MLB Jack-In-The-Box: All-Star Edition

Ahhh, the MLB All-Star break.  A time for rest, reflection, and celebrities playing softball.  While he won’t be color commentating the home run derby, Chris Berman and his echoes of “BACK, BACK, BACK” will remain in our hearts and minds as the MLB’s home run leaders (besides the top five!!) mash baseballs in the country’s capital.  Then, the MLB’s best duke it out to prove one and for all that there should either be a DH or no DH, and it is ridiculous that a sport has separate rules for different leagues.  You don’t see that in basketball.  The Western Conference isn’t forced to play their games with their mascot as their starting center while the Eastern Conference just suits up regularly.  Uniformity is not the MLB’s calling card, unless we’re talking pinstripes.

So, who are the biggest surprises of the year so far?

Seattle Mariners (58-39, 2nd in AL West)


Look, I know what you’re thinking, “Colton, the Mariners cannot possibly be mentioned in this list! They’ve lost 7 of 9 games! They rank outside of the top 15 in team ERA and runs scored! The Athletics are only 3 games back and went 21-6 this last month or so (okay, that’s actually a pretty good point)! They’re named the Mariners due to Seattle’s marine culture, but their mascot is a moose (okay, I’m gonna have to look into this)!” Bottom line is, the Mariners lineup is chalk full of guys who can get the job done on any given day.  Jean Segura, Mitch Haniger, and Nelson Cruz highlight a lineup that is marginally deep. Will they last the rest of the year? I say no. But I also don’t think they should have a moose as a mascot, so what do I know?

Blake Snell, SP Tampa Bay Rays


If you “Google” Blake Snell, a bunch of pictures will pop up of a 14-year old boy in a Rays’ jersey.  Nope, that wasn’t a mistake.  It’s Snell.  He sports the facial hair of a teen boasting about each and every follicle that pokes through.  However, his adolescent appearance has not stopped him from racking up a whopping 12 wins (2nd in AL) at a 2.27 ERA (3rd in AL).  Due to the injury of Indians’ Corey Kluber, Snell sneaked into the All-Star game after a previous snub.  I know the fans don’t vote for pitchers, but maybe the fact that the Rays only attract about 6,000 fans per game had a little something to do with it.  Or, maybe there is an age minimum, and plucky Snell over here isn’t quite tall enough to ride the ride.
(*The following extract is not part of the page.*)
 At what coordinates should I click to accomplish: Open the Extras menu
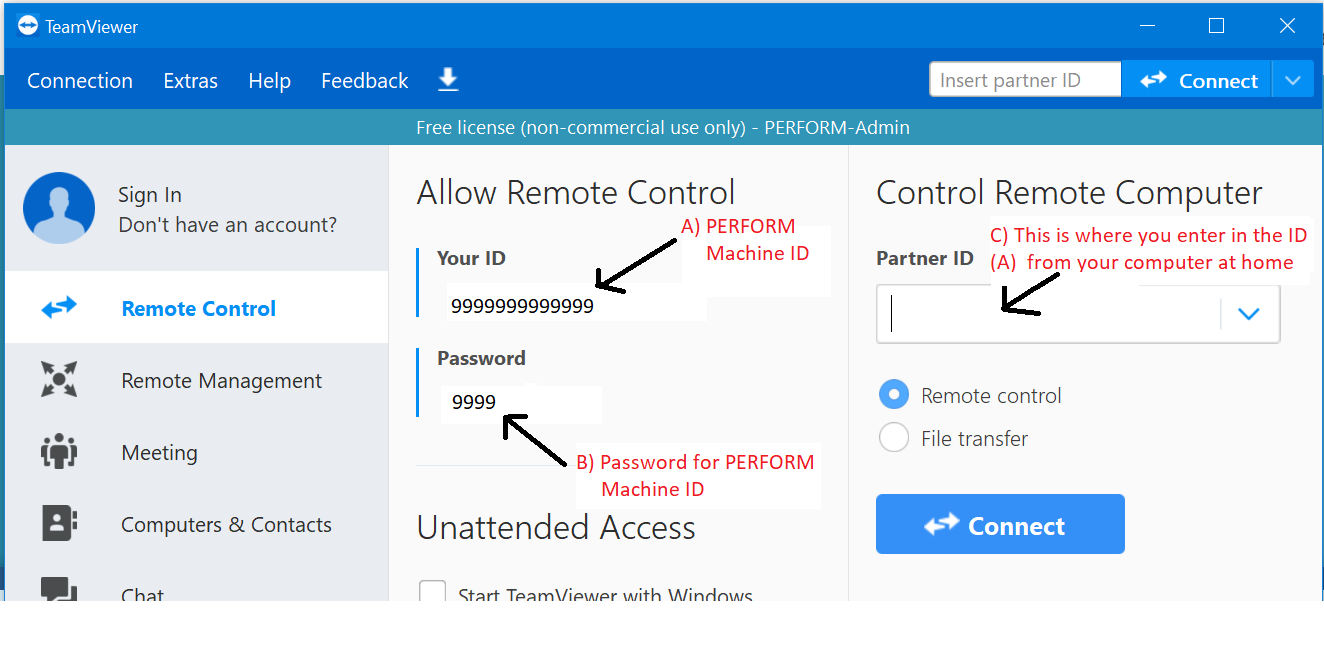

Jesús Aguilar, 1B Milwaukee Brewers


On June 30, 1990, in the city of Maracay, Venezuela, a beautiful baby boy was born, and they named him Jesús. Did they wrap him in swaddling clothes and lay him in a manger? I can neither confirm or deny that. Aguilar started the season as the odd man out with the Brewers’ logjam at first base. Beloved Eric Thames and longtime Brewer Ryan Braun prevented Jesús from consistent playing time.  Aguilar leads the NL in home runs, slugging percentage, OPS, and OPS+. The surprisingly nimble 250-pounder has also flashed the leather on occasion.  The Brewers’ tradition of performing horribly post-All-Star break may come to an end if the Venezuelan can continue to post MVP numbers.
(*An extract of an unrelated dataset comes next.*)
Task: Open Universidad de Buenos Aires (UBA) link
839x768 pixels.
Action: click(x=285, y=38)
Scooter Gennett, 2B Cincinnati Reds


The NL league-leader in batting average, Scooter Gennett showed flashes of this possible great play last season with his memorable four home run game and nearly eclipsing 100 RBI’s.  The crop of second basemen in the MLB is deep, and Gennett figures to rank within the top three at the moment behind Jose Altuve and Javier Baez. While the Reds try to figure out what the heck their organization is going to do, their offensive fire power sure makes for an entertaining day at the ballpark. Followed in the batting order by pure hitter Joey Votto, Scooter sees generous amounts of strikes while maintaining a high on-base percentage.  Pretty good for a guy named after a children’s toy.

Philadelphia Phillies (53-42, 1st NL East)


I’m not quite sure how the Phillies are winning the NL East currently.  Their lead is only 0.5 games, but even that lead is puzzling.  Their best bat (my beloved Odubel Herrera) is only hitting .275 with a team-leading 16 home runs.  Their lineup and pitching rotation is laced with names that I have not committed to memory.  Their ace Aaron Nola has pitched his way to an All-Star berth, but their staff ranks only 11th in ERA. The Nationals are lurking at only 5.5 games back.  The Phillies’ pursuit of Orioles’ slugger Manny Machado are strictly focused on the imminent run that the Nationals will make late in the year.  Grabbing a dependable fringe starter along with Machado could almost guarantee the Phils their first playoff spot since the days of Ryan Howard, Jimmy Rollins, and Chase Utley.